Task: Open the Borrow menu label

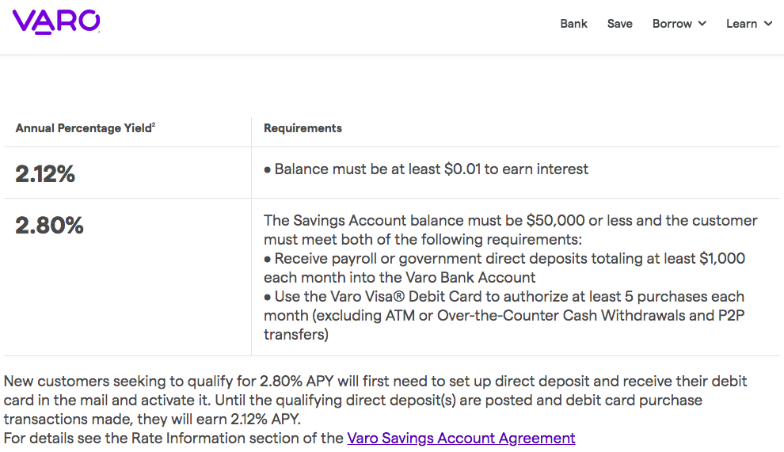Action: pyautogui.click(x=672, y=24)
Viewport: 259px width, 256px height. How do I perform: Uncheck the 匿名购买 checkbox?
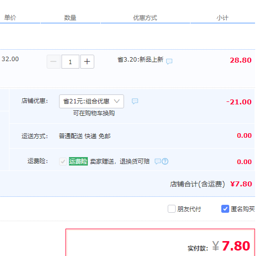point(225,209)
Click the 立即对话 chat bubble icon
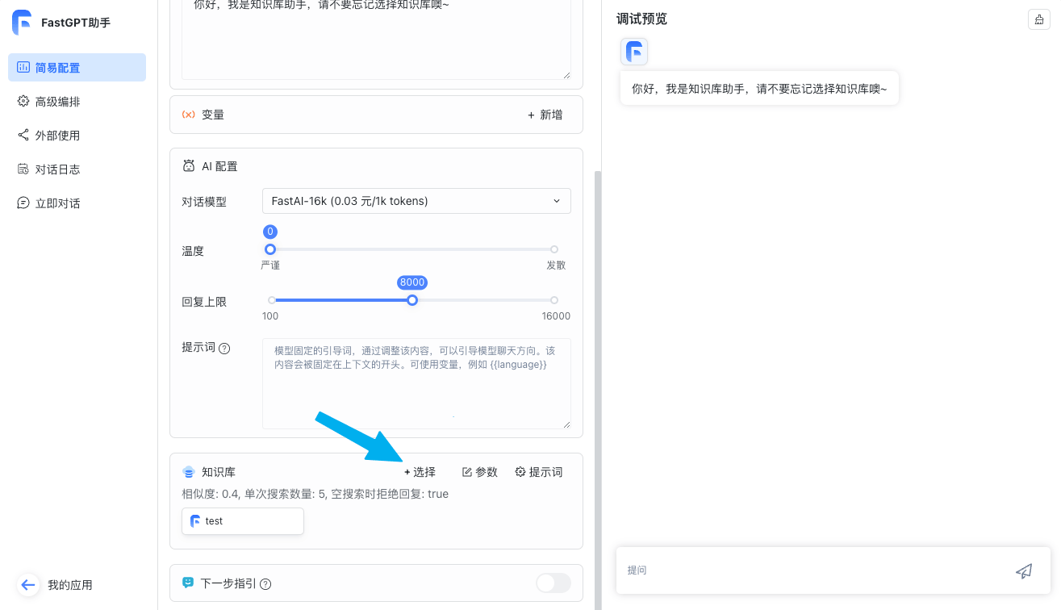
# # #
◆ EXERCISE BRIEF: Print the records again exactly, pictures excluded.

◆ ANSWER FOR THIS EXERCISE:
Task: Open the Borrow menu label

Action: pyautogui.click(x=672, y=24)
Viewport: 259px width, 256px height. How do I perform: Uncheck the 匿名购买 checkbox?
point(225,209)
Click the 立即对话 chat bubble icon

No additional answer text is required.